• SOLICITUD: Sustituye "Le Pen" por "Marine Le Pen" y reproduce el fragmento sobre partidos y liderazgos a partir de las palabras "Por otra parte, la", terminando tras "una sola persona.".

• FRAGMENTO DEL DOCUMENTO:
Por otra parte, la eclosión de nuevas formaciones tampoco parece haber dado con modelos de estructuración del debate y la reflexión ideales. El caso de Podemos y Movimiento Cinco Estrellas es muy ilustrativo. Ambos han buscado un loable mecanismo de mayor inclusión participativa. Pero ambos han sufrido serísimos incidentes en el camino que cuestionan la eficacia real de esos mecanismos participativos.
Las formaciones ultraderechistas cuentan en algunos casos con aparatos relativamente sólidos. Es el caso de la Liga y Reagrupamiento Nacional de Le Pen. Pero la existencia de una estructura y una considerable proyección territorial no impiden que el alma y corazón de esos grupos residan en una sola persona.
Este tiempo prima la rapidez sobre la reflexión, la brillantez sobre la profundidad, el gesto sobre la laboriosidad. Esto otorga el proscenio a los líderes y relega a los partidos. Estos últimos se han manchado de vergonzosas praxis (Tangentopoli en Italia, cuentas maquilladas en Grecia…) que han erosionado la fe de los ciudadanos en su importancia. Sin embargo, siguen siendo un órgano indispensable de la democracia representativa, cámara osmótica que escucha a la ciudadanía y asesora a los líderes. Su relegación es una mala noticia. La fe en los líderes mesiánicos es un riesgo. Más prudente confiar en Descartes y Euclides.

• FILAS PROPORCIONADAS:
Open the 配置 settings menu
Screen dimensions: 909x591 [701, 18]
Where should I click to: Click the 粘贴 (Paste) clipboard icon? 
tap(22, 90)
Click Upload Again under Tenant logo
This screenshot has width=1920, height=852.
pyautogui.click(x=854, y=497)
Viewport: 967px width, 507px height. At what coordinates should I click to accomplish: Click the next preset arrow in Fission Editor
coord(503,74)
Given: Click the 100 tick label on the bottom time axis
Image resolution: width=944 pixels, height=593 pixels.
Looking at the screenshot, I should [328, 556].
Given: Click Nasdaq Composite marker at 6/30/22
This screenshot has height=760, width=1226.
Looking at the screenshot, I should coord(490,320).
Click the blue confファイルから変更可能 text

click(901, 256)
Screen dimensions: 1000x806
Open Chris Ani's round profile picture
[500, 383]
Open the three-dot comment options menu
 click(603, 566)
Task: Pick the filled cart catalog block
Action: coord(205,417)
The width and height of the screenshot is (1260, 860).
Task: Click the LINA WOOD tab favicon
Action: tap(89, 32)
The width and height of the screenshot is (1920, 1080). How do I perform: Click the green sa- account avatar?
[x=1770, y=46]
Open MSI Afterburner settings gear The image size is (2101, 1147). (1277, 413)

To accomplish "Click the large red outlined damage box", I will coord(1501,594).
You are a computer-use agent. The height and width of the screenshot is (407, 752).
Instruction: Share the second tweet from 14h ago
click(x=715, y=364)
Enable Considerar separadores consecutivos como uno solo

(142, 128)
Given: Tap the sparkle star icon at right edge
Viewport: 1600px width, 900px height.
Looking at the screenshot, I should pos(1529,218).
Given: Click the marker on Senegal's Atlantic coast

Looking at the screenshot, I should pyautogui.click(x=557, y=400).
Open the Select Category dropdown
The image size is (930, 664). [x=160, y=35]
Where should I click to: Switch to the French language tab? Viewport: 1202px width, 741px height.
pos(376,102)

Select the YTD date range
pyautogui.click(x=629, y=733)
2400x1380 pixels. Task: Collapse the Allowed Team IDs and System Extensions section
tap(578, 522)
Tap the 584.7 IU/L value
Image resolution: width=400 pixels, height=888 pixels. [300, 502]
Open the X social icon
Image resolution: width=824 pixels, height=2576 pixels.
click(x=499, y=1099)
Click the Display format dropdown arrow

• RESPUESTA COMPLETA:
Por otra parte, la eclosión de nuevas formaciones tampoco parece haber dado con modelos de estructuración del debate y la reflexión ideales. El caso de Podemos y Movimiento Cinco Estrellas es muy ilustrativo. Ambos han buscado un loable mecanismo de mayor inclusión participativa. Pero ambos han sufrido serísimos incidentes en el camino que cuestionan la eficacia real de esos mecanismos participativos.
Las formaciones ultraderechistas cuentan en algunos casos con aparatos relativamente sólidos. Es el caso de la Liga y Reagrupamiento Nacional de Marine Le Pen. Pero la existencia de una estructura y una considerable proyección territorial no impiden que el alma y corazón de esos grupos residan en una sola persona.